Y aquello sólo fue el principio. En cada parada, subían más extraños, y Joshua York siempre les ofrecía camarotes. En Bayou Sara, él y Valerie dejaron una noche el Sueño del Fevre y regresaron con un hombre pálido y pesado llamado Jean Ardant. Pocos minutos de navegación más allá, el barco se detuvo junto a un puesto de leña y Ardant fue a recoger a un dandy de rostro cetrino llamado Vincent. En Baton Rouge, embarcaron cuatro extraños seres más, y otros tres en Donaldsonville.
Y luego estaban las comidas. Cuando el extraño grupo comenzó a crecer, Joshua York ordenó montar una mesa en el salón de la cubierta principal, y allí cenaba a medianoche con sus compañeros, los antiguos y los nuevos. Primero acompañaban al resto de pasajeros en la cena, pero después montaban sus festines privados. La costumbre se inició en Bayou Sara. Marsh le hizo saber en una ocasión a Joshua la ilusión que le producía una buena cena a medianoche, pero no consiguió con ello ser invitado. Joshua se limitó a sonreír y las cenas continuaron, con un número creciente de comensales noche tras noche. Por fin, la curiosidad venció a Marsh y se las ingenió para pasear un par de noches por aquella cubierta y observar por la ventana. No había mucho que ver. Sólo unos tipos comiendo y bebiendo. Las lámparas de aceite encendidas eran escasas y estaban amortiguadas; las cortinas medio corridas. Joshua presidía la mesa, Simon estaba a su derecha y Valerie a su izquierda. Todos bebían el extraño licor de Joshua, varias de cuyas botellas habían sido abiertas.
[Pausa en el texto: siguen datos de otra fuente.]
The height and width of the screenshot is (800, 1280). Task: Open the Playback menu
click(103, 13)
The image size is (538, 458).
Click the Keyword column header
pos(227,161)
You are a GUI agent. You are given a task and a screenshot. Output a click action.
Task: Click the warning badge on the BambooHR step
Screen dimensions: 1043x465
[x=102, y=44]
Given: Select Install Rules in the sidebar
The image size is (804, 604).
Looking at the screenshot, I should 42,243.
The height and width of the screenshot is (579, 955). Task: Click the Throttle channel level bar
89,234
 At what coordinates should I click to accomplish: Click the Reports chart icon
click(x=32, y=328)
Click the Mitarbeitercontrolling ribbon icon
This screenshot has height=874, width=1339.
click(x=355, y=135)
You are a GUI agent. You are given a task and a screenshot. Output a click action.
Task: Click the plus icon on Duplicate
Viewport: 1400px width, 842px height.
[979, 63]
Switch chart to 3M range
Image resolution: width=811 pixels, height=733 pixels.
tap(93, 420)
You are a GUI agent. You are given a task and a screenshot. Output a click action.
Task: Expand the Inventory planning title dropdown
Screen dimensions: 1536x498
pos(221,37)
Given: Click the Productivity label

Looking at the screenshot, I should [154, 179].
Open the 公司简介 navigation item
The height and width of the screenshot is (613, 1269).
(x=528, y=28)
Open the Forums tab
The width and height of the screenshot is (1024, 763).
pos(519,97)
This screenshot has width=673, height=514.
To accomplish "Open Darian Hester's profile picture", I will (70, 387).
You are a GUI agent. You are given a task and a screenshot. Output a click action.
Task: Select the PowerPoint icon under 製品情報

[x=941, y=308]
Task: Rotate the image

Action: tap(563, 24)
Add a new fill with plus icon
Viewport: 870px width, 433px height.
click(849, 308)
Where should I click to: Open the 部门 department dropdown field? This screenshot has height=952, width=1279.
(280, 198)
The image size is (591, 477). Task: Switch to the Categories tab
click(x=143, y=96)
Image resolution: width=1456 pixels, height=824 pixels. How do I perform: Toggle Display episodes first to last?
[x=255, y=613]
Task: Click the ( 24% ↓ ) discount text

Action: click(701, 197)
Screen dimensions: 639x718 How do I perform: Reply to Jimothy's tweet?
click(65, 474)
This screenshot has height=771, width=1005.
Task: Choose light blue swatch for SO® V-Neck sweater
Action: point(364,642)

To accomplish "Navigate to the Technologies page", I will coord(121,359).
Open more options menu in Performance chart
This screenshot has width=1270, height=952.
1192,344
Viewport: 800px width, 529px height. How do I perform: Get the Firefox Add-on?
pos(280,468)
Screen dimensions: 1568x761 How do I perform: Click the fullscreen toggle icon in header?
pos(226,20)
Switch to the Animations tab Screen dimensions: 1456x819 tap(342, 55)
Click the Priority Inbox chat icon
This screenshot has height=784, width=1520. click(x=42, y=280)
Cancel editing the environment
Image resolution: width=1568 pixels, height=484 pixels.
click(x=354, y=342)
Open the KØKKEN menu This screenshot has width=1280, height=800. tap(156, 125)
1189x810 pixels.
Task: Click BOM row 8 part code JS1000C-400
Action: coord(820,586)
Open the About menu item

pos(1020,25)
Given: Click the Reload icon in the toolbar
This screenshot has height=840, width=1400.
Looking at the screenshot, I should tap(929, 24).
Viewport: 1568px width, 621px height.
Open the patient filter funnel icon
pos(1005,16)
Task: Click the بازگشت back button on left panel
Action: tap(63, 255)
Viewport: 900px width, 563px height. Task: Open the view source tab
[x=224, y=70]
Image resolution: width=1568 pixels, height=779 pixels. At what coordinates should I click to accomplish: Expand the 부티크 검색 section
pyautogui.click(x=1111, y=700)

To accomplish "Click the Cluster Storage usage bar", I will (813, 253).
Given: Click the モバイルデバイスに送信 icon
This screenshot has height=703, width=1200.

La primera vez que Marsh merodeó por alli, Joshua hablaba animadamente mientras el resto le escuchaba. Valerie le contemplaba casi con veneración. La segunda vez, Joshua atendía las palabras de Jean Ardant, con una mano posada distraídamente en el mantel. Sin advertir la presencia de Marsh, Valerie colocó su mano sobre la de Joshua. Este la miró y sonrió. Valerie le devolvió la sonrisa. Abner Marsh miró rápidamente a Raymond Ortega, murmuró un “maldita mujer” en voz baja y se alejó rápidamente, con gesto huraño.
Marsh intentó encontrarle sentido a todo aquello; a los extraños desconocidos, a las misteriosas idas y venidas, a lo que Joshua York le había contado de los vampiros. No era fácil, y cuanto más pensaba más confuso se sentía. La biblioteca del Sueño del Fevre no tenía libros sobre vampiros, ni nada parecido, y no iba a entrar a escondidas en el camarote de York otra vez. En Baton Rouge, bajó a tierra y tomó unas copas en varios lugares que le parecieron adecuados, con la esperanza de lograr alguna información. Cuando le pareció oportuno, introdujo en la charla el tema de los vampiros, habitualmente por el sistema de volverse hacia los que estaban bebiendo en su compañía diciendo “oye, ¿has oído hablar alguna vez de vampiros en este río?” Suponía que era más seguro mencionar el tema allí que en el vapor, donde la mera mención podía dar lugar a cualquier chismorreo.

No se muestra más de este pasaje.